MURDER MYSTERY IN MIDDLE TENNESSEE: PROVENANCE ANALYSIS OF NATURAL SEDIMENT RECOVERED FROM HUMAN REMAINS AND ITS ROLE IN A HOMICIDE INVESTIGATION AND CRIMINAL TRIAL
Sediment from the mandible consisted of grains of siltstone, chert, fossil biogenic material, and quartz ranging in size from 0.06 to 4.5 mm in diameter. Lithologic and textural characteristics suggest the sediment was locally derived from Mississippian through Ordovician sedimentary rock formations found in the Central Basin of Tennessee. The composition is similar to stream sediment from the Gallatin region. In particular, gastropod fossils, dolomitic siltstone, and phosphatic siltstone grains are similar to those found in the creeks of that area.

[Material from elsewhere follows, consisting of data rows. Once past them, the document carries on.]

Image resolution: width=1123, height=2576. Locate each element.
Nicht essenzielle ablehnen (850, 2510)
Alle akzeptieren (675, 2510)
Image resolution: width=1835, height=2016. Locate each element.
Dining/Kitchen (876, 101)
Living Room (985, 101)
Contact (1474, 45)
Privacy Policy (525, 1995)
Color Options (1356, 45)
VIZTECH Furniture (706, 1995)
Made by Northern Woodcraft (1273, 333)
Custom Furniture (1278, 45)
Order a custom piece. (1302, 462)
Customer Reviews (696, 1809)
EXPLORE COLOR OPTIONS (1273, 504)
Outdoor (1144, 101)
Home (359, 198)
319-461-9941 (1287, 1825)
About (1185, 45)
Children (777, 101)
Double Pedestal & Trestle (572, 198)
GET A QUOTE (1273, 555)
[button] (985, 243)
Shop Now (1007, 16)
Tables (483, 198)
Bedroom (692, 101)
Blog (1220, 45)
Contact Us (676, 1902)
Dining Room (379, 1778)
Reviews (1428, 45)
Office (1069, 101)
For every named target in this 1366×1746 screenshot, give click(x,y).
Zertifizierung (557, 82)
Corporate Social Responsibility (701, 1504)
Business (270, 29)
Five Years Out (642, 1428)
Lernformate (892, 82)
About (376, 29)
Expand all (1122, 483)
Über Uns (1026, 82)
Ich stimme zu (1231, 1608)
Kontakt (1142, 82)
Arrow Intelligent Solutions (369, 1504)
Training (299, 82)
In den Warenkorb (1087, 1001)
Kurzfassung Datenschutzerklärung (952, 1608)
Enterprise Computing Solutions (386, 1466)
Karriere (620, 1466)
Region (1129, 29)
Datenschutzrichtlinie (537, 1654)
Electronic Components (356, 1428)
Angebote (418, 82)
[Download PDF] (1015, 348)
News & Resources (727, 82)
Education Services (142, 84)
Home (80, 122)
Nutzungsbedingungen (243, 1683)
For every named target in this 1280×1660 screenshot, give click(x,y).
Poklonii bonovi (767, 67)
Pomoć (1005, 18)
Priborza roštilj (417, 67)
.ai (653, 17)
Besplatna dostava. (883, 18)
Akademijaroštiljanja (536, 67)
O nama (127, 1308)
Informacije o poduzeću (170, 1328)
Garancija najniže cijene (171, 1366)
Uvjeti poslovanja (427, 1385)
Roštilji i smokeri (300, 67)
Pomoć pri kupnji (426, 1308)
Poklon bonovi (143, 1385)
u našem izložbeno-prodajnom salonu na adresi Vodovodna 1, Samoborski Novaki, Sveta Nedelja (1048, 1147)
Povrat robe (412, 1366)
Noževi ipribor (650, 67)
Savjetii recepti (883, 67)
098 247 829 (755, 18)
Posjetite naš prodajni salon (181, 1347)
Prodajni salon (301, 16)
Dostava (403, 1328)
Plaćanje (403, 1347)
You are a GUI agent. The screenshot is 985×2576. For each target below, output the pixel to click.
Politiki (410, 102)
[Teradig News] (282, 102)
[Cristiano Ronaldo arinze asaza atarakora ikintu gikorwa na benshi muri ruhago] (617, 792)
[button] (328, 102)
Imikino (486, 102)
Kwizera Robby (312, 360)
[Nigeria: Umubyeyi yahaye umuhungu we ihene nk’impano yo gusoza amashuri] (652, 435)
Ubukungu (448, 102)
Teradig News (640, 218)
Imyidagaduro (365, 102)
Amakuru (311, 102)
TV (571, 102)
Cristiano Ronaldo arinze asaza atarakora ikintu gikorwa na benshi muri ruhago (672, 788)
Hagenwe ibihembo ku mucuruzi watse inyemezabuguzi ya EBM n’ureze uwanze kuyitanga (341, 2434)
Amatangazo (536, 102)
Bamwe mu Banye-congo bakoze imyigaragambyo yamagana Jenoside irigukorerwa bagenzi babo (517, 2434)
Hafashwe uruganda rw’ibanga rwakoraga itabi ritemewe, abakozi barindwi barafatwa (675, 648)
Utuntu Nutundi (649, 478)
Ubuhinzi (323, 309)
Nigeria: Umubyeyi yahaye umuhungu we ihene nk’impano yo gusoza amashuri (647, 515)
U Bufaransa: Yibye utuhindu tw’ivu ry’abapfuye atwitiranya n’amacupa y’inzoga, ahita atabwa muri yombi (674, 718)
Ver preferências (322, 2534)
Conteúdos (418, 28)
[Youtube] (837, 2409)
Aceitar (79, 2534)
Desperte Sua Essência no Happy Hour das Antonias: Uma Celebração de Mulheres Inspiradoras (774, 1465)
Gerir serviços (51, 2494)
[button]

Comparison of the mandible samples with stream sediment from the Clarksville area exhibited consistent differences in rock composition and fossil biogenic content. These differences indicate that it is highly unlikely the sediment recovered from the mandible originated from rock formations in the Clarksville area which are entirely Mississippian in age.
The analysis established the mandible sediment was distinctive enough to serve as a forensic tool and was used to obtain a search warrant of a suspects residence and to better define search areas to locate the remains of the victim. During the criminal trial, prosecutors used the sediment analysis to establish that the original location of the victims remains was consistent with the location given in the two anonymous letters. Additionally, since no other remains of the victim were found, the provenance of the mandible sediment helped prosecutors establish the victims death was a homicide.